You might recall this assertion, since it was treated with such derision on this very board. If the pre-war intelligence told of an Iraq-al Qaeda connection, and now one is shown to exist, this will be ex post facto why?

I picture it more like Gilligan’s Island. They almost get rescued every week, but Gilligan somehow manages to klutz things up. You could have either december or GWB in the role of Gilligan.

Because, if the administration had this information (or anything like it), it should have been presented to the U.N. instead of their “well, there was one guy that was part of al Qaida that visited Iraq a couple of years ago.”

If there is anything to this (beyond either pure invention or some al Qaida guy giving his interrogators what they want to hear), then it should have been part of the actual justification for the war before the war.

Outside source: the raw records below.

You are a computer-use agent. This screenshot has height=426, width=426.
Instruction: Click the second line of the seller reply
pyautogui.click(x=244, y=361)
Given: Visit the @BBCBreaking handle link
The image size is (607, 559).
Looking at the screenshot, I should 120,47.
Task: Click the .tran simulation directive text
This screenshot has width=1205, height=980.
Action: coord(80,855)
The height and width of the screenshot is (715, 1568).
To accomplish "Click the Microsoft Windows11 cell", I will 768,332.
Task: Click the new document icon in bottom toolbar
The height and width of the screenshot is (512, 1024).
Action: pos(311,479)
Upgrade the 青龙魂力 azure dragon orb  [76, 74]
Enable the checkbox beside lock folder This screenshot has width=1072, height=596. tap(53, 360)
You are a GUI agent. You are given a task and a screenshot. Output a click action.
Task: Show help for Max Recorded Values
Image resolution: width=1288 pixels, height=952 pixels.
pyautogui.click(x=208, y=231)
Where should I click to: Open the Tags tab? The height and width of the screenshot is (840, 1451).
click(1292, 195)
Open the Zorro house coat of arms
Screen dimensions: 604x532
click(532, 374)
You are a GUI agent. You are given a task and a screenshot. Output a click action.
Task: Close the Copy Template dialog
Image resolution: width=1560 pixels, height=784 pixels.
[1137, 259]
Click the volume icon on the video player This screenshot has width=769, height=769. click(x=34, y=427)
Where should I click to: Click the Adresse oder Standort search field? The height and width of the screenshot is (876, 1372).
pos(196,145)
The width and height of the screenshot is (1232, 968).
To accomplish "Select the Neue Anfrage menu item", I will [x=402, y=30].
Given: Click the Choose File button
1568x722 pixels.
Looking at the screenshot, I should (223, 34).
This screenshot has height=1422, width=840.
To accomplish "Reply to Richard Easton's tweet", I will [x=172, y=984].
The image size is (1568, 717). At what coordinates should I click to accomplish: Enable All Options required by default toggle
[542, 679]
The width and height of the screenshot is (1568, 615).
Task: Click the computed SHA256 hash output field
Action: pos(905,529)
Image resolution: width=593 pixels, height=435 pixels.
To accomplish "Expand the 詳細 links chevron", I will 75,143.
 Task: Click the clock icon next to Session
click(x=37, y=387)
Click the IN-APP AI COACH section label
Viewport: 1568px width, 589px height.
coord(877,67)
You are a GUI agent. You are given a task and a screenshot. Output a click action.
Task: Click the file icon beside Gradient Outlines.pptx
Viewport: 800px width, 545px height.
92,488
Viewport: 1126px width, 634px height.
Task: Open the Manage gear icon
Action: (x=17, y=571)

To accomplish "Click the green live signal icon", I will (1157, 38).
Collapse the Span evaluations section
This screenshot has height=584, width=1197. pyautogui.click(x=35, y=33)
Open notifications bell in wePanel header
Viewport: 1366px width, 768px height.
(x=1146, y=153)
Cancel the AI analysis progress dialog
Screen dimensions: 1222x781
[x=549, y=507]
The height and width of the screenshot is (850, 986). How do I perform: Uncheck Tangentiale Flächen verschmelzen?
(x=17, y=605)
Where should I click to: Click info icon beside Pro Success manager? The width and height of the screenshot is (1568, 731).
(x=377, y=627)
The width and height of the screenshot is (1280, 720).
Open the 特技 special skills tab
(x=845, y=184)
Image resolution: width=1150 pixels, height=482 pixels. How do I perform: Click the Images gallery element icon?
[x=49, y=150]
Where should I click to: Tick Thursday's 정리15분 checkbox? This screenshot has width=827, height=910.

Just about a week ago, Condoleeza Rice cited the finding of the 13 year old centrifuge parts and the notorious tubes as evidence to Gwen Ifill on The News Hour. Every now and then those nefarious chemical laboratory trailers are paraded about like the Pharaoh’s umbilical.

Something like, say, Powell’s address to the U.N.?

**This is absolutely consistent with what is now being reported, is it not?

LOL, the UN sat on its hands for years while Iraq did whatever it wanted, and wasn’t going to do jack about the current situation either.

This report is a huge steaming pile of crow that the left is having to eat now.

Now, the left is going ‘it doesn’t matter if there were WMD’s, blah blah’

Pathetic.

Is this the same high-ranking al-Qaeda operative who spent last year closing banks and generally jerking us around, or is this a new and improved good al-Qaeda operative ?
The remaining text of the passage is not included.